■ Passage
** START **

Source of n: The Sample Size
The sample size is designated as n and the total population size as N. In this context, size means number of elements or units of analysis. Elements may be persons but they could be employees, households, farms, schools, or any other unit. For example, the total population for a study of the value of a city's houses may be the total number of existing houses N. A sample would be a smaller number n of houses, a subset of the total.
A frequent source cited as authoritative for computing the required sample size for SRS in which a sample mean is used as an estimate of the population mean is William G. Cochran, Sampling Techniques 78 (3d ed. 1977). The formula in the textbook simplifies to n = t2S2/d2, where t is the value 1.96 of the t-distribution at the 95% level, S2 is the population variance, and d is the error tolerance.
An example of d in a wage and hour case could be plus or minus one hour in estimating average overtime for a class of employees. As was the case in Bell v. Farmers Insurance Exchange, 9 Cal. Rptr. 3d 544 (Ct. App. 2004), the judge may order the experts to create a sample sufficiently large to enable the estimate of average overtime to be within plus or minus one hour. S2, the population variance, is usually unknown. Obviously if S2 were known, sampling would not be required.

** END **

[Pointing data for screenshots]
** START **

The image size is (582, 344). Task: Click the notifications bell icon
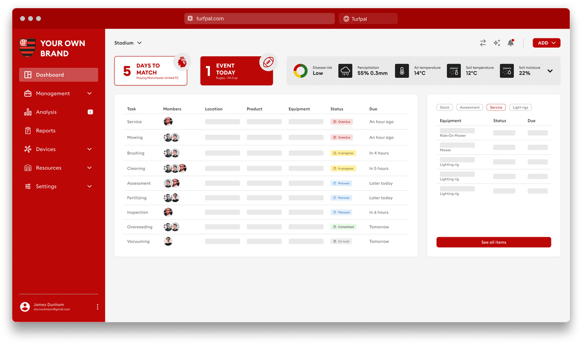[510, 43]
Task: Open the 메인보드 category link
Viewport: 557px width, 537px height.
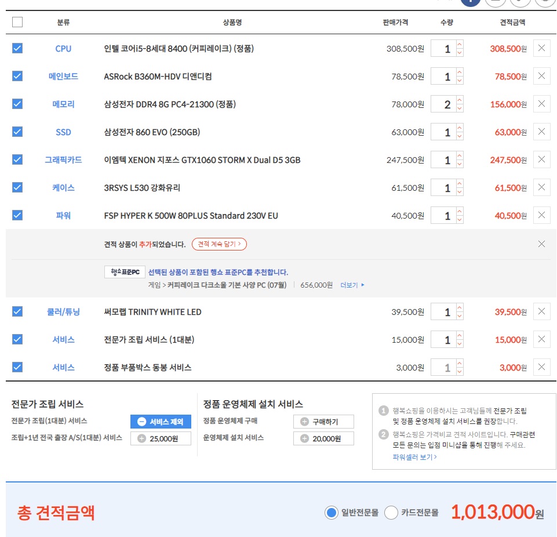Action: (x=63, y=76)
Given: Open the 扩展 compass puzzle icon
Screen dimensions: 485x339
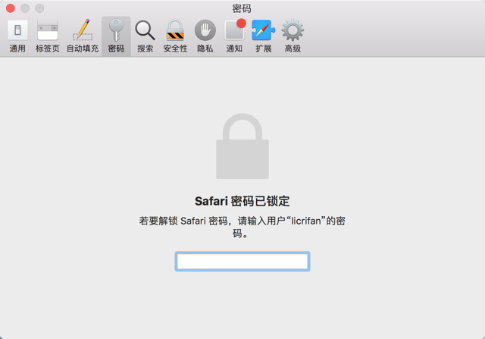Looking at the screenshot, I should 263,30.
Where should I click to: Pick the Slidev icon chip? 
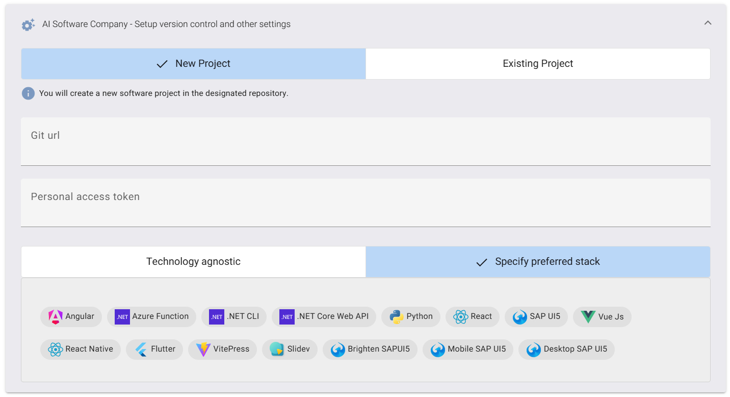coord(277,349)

** END **

■ Instructions
1. In the passage on sample size, what value of t does the simplified formula use at the 95% level?
2. Please carry on the passage on sample size from its final sentence.

■ Solved tasks
1. 1.96

2.
This complication aside, it is instructive to examine the assumptions behind the formula and the example Cochran presents in order to evaluate whether SRS and the sample size formula are being appropriately applied in a specific legal matter. Cochran's example on page 78 is represented here verbatim:
Example. In nurseries that produce young trees for sale it is advisable to estimate, in late winter or early spring, how many healthy trees are likely to be on hand, since this determines policy toward the solicitation and acceptance of orders. A study of sampling methods for the estimation of the total numbers of seedlings was undertaken by Johnson (1943). The data that follow were obtained from a bed of silver maple seedlings 1 ft wide and 430 ft long. The sampling unit was 1 ft of the length of the bed, so that N = 430. By complete enumeration of the bed it was found that Ῡ = 19, S2 = 85.6, these being the true population values.
With simple random sampling, how many units must be taken to estimate Ῡ within 10%, apart from a chance of 1 in 20? From (4.5) we obtain
n0 = t2S2 / r2Ῡ2 = (4 x 85.6) / (1.9)2 = 95.
Since n0 / N is not negligible, we take
n = 95 / (1 + (95/430)) = 78
Almost 20% of the bed has to be counted in order to attain the precision desired.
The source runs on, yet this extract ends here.